O governo de extrema direita da Colômbia negou nesta quarta-feira (12) os rumores de que estaria recusando ajuda às vítimas do terremoto que atingiu o país há dois dias por questões ideológicas. A informação foi divulgada pela chancelaria colombiana após críticas da oposição e de veículos internacionais.
A emergência é o primeiro teste para o presidente Abelardo de la Espriella, que assumiu o cargo há seis dias.
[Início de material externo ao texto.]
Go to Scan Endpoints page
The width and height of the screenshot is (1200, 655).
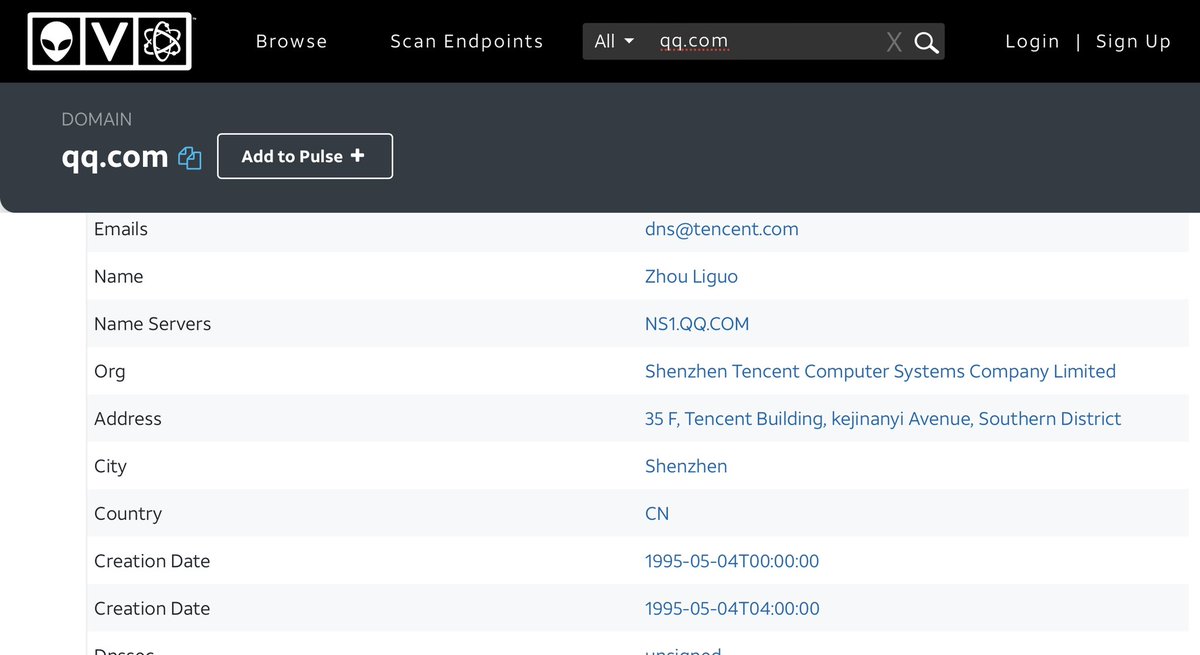[466, 41]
A oposição alegava que o governo só aceitava contribuições de países alinhados à sua ideologia política, o que foi negado oficialmente.
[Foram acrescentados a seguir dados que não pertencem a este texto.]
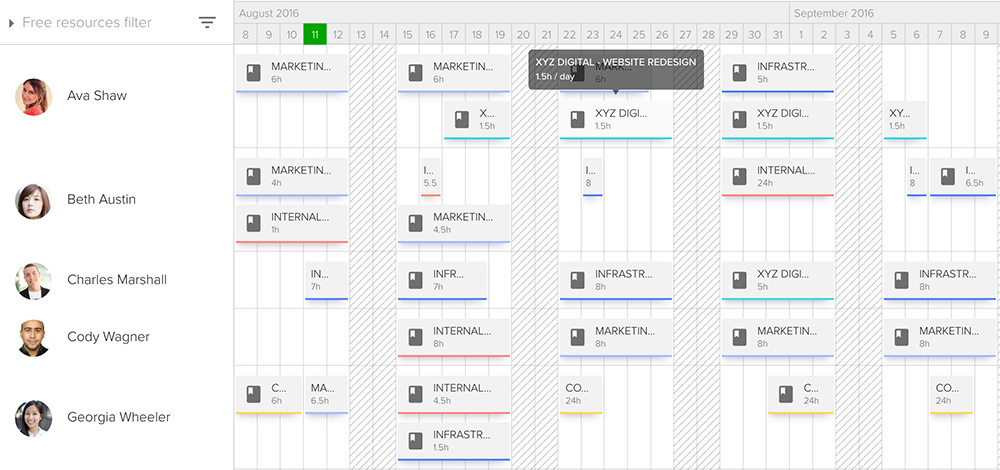Click the Free resources filter input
De acordo com o ministro Omar Bula, estão sendo aceitas doações do México, El Salvador, República Tcheca, Alemanha, Luxemburgo, Espanha, Portugal, Catar, Israel, Índia e Chile. “Não excluímos nenhum país”, afirmou.
No entanto, em relação ao envio de equipes de resgate, a Colômbia confirmou que aceitará apenas a participação dos governos de Estados Unidos, El Salvador, Equador e Israel. A informação foi dada por David Tamayo, diretor da Unidade Nacional para a Gestão do Risco de Desastres (UNGRD). “Só aceitaremos apoio desses países, que podem nos garantir grupos de busca e resgate reconhecidos pelo sistema internacional”, explicou.
Uma equipe de voluntários mexicanos, que não integra uma delegação oficial do governo, pediu união nos trabalhos de socorro. “Imploro a eles, vamos trabalhar juntos e tentar resgatar nossos irmãos soterrados”, disse à AFP Héctor Méndez, de 80 anos, presidente da Topos Azteca, que atuava nos resgates em Cali. “Se tentarmos politizar isso, estamos mal.”